Naturally, manufacturers wouldn’t be spared.
Anyone who dumped a poorly engineered, $425 fly reel on the market (or a poorly engineered pair of wading boots, or a poorly designed $500+ fly rod) would one night find a dark stranger mysteriously knocking on their front door.
And magazine editors who ran the exact same cover photo over and over – using their bully pulpits to justify general industry woosiness – would be buried under several metric tons of their own back issues.
And finally, all fly fishing bloggers would be put to death immediately (just because, that’s why).
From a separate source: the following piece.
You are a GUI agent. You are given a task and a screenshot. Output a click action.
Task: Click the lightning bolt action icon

Naturally, as the architect of this Bold Plan For Adding Badly Needed Urgency to the Sport of Fly Fishing, I’d be exempt from the new rules.
That’s because – as someone who is clearly more intellectually advanced than the rest of the industry (I’d have to be to craft something this damned brilliant) – I alone am allowed to fill the ecological niche of effete, bamboo-waving, dry fly fishing blogger.
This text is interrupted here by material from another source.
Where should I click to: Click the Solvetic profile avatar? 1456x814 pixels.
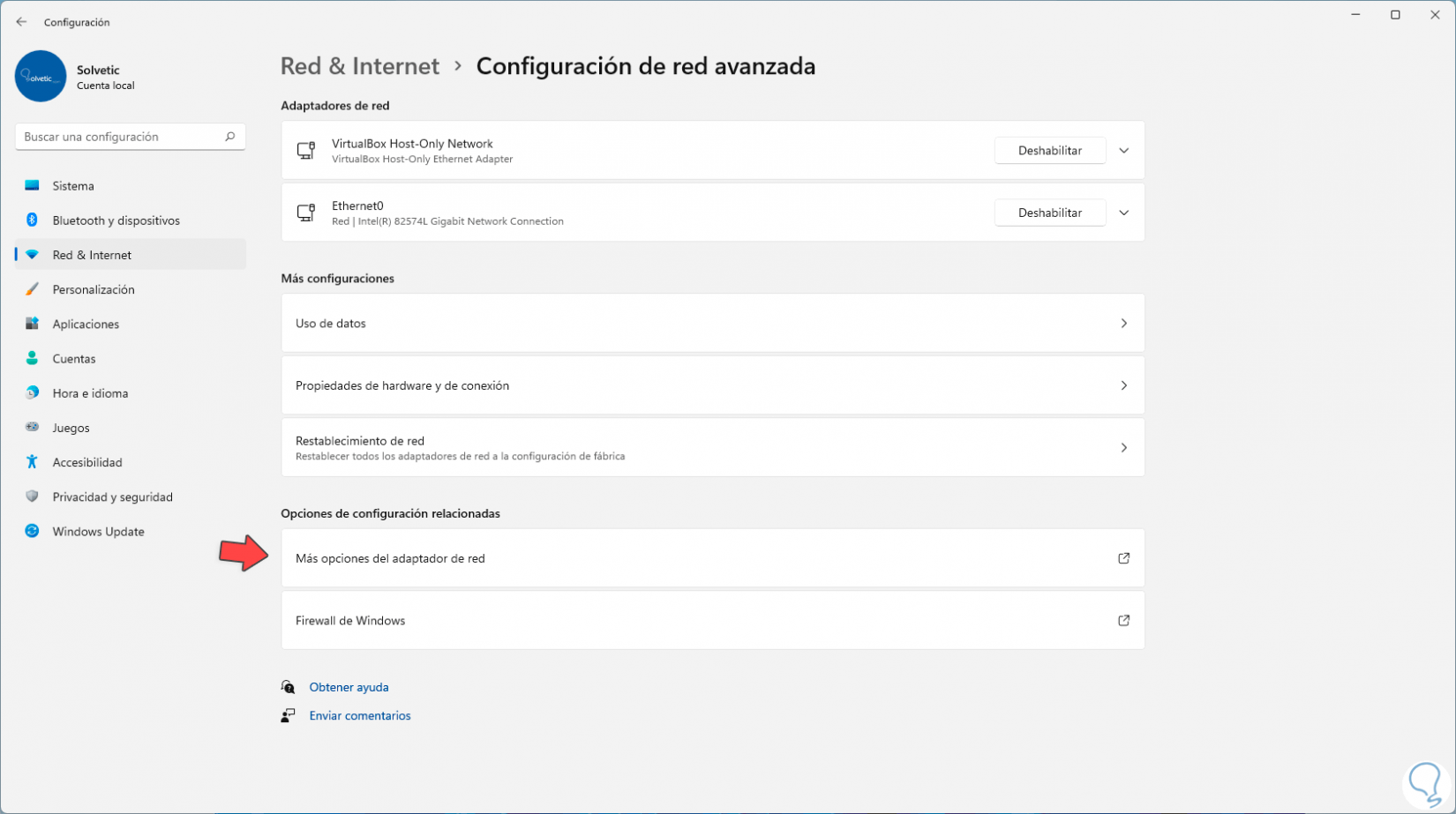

Frankly, my continued existence is a small price to pay for the revitalization of fly fishing – the sport where Catch & Release only applies to the fish, not the fishermen.
Of course, the Undergrounders are expected to contribute ideas to this burgeoning brain trust of brilliance.
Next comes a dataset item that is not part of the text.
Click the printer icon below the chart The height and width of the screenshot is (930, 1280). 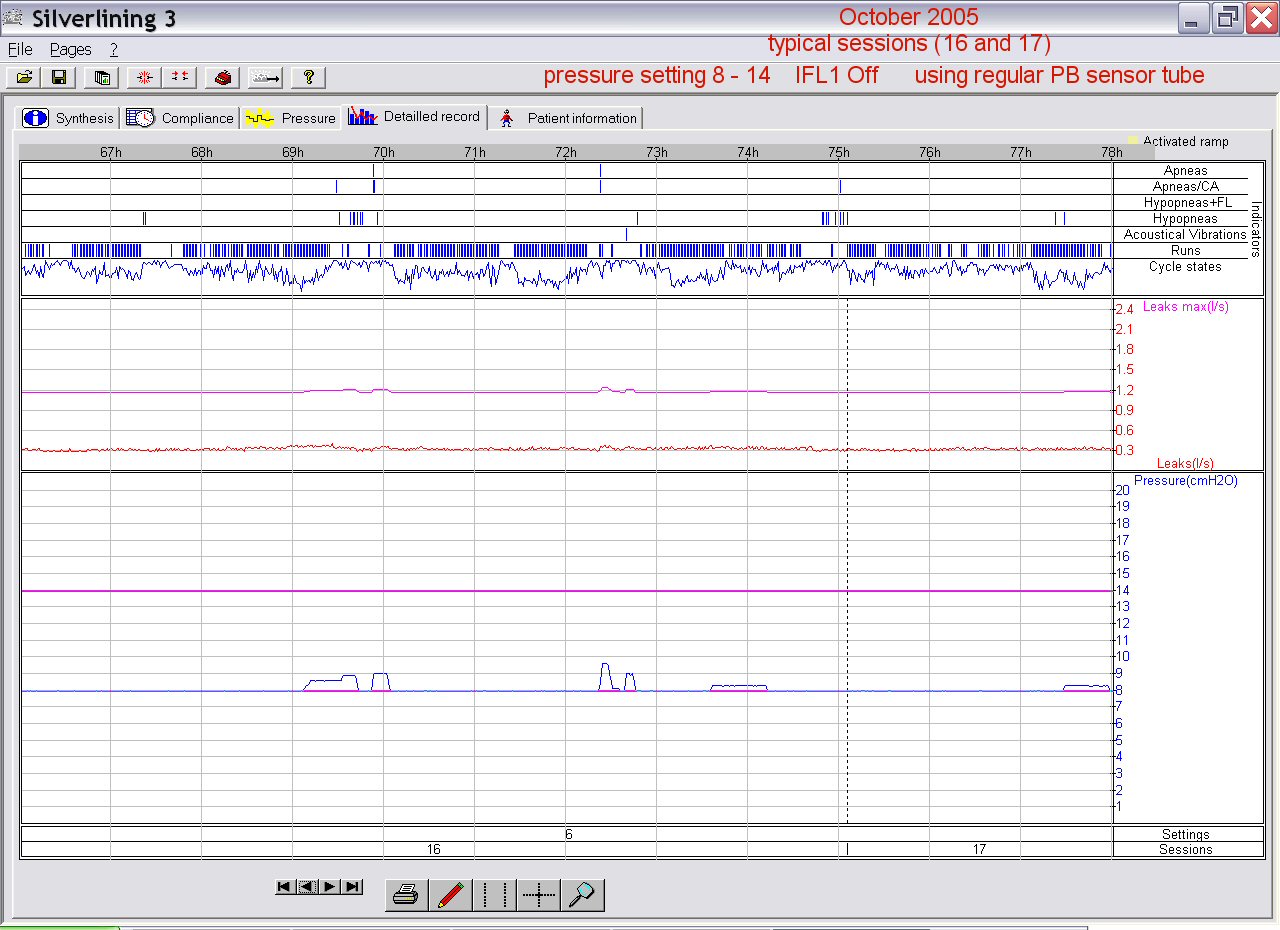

Who should get it, and how?
See you at the guillotine, Tom Chandler.






























A small problem, TC….
Exactly what “upcoming AFFTA trade show” are you talking about holding the severed head parade?
Orion(Quote)
The one planned for the Trout Underground/Man Cave World Headquarters.
Tom Chandler(Quote)
I shant name names. OK, line up Elia Kazan.
Flykuni(Quote)
Humph. I think this over my head; reaks of fly fishing industry insider humor, and I’ll always be an outsider. But I liked the part about the guide a stone. As one of those “Loser” anglers, though, I’d like to suggest my preferred technique for catching fish for sure, for sure, is a hand grenade in your favorite hole as an effective method of dealing with guides who a.) provide really bad sandwiches on the “Lunch Provided” trips; b.) get in fights with other guides without letting the clients get their bets down first; or c.) don’t know where the fish are, rather than a mere “stone”. I learned this technique in VietNam. It was effective there; would work here as well. Bloggers (yours truly excepted) be damned! And what’s all this about “catch and release”?
Kentucky Jim(Quote)
Entertaining. I especially liked the Google ads that this article generated. My favorite was, “Death Penalty, Most Executions Take Place in 10 Countries” – I had to click on that one to find the answer.
Ken Sperry(Quote)
Yes, the ads did deviate from the normal fly fishing fare, but then, that happens a lot here. We’re a little eclectic.
Still, I’d like to know how an ‘artery clearing’ ad ended up here…
Tom Chandler(Quote)
Love the idea, luckily this Simms wearing bastard has clients that catch fish on every cast… ok… not every cast.
Nick(Quote)
You’re lucky. Like bloggers, I had all guides slated for summary execution too, but decided it lacked the drama of a good stoning. Ratings and all that…
Tom Chandler(Quote)
Er, just back from Margot’s Corn Fed Trout Farm here and thought I would weigh in…er, with a more peaceful solution. Fly fishing needs another Tiger Woods! … What’s that? … You’re kidding? … Really? … Nevermind. … Yep, TC, once gain you’re the leader in the clubhouse … stoning guides ought to do it.
Turnip Truck Driver(Quote)
We give you the Roman Coliseum and you say “nay” – that a minor celebrity dustup is sufficient??
Frankly, you’re thinking too small.
Tom Chandler(Quote)
Luckily most fly fishermen in northern Maine don’t have/know how to use the internet or any electronics for that matter. I don’t think we’ve changed here in 100+ years, Old ladies still bitch at their husbands when they come home empty handed, and whenever I say “I just like to be out on the water” my grandfather calls me a pussy.
Top notch idea yet again T.C.–May I suggest we test this idea on bow fishermen first to prove it’s effectiveness?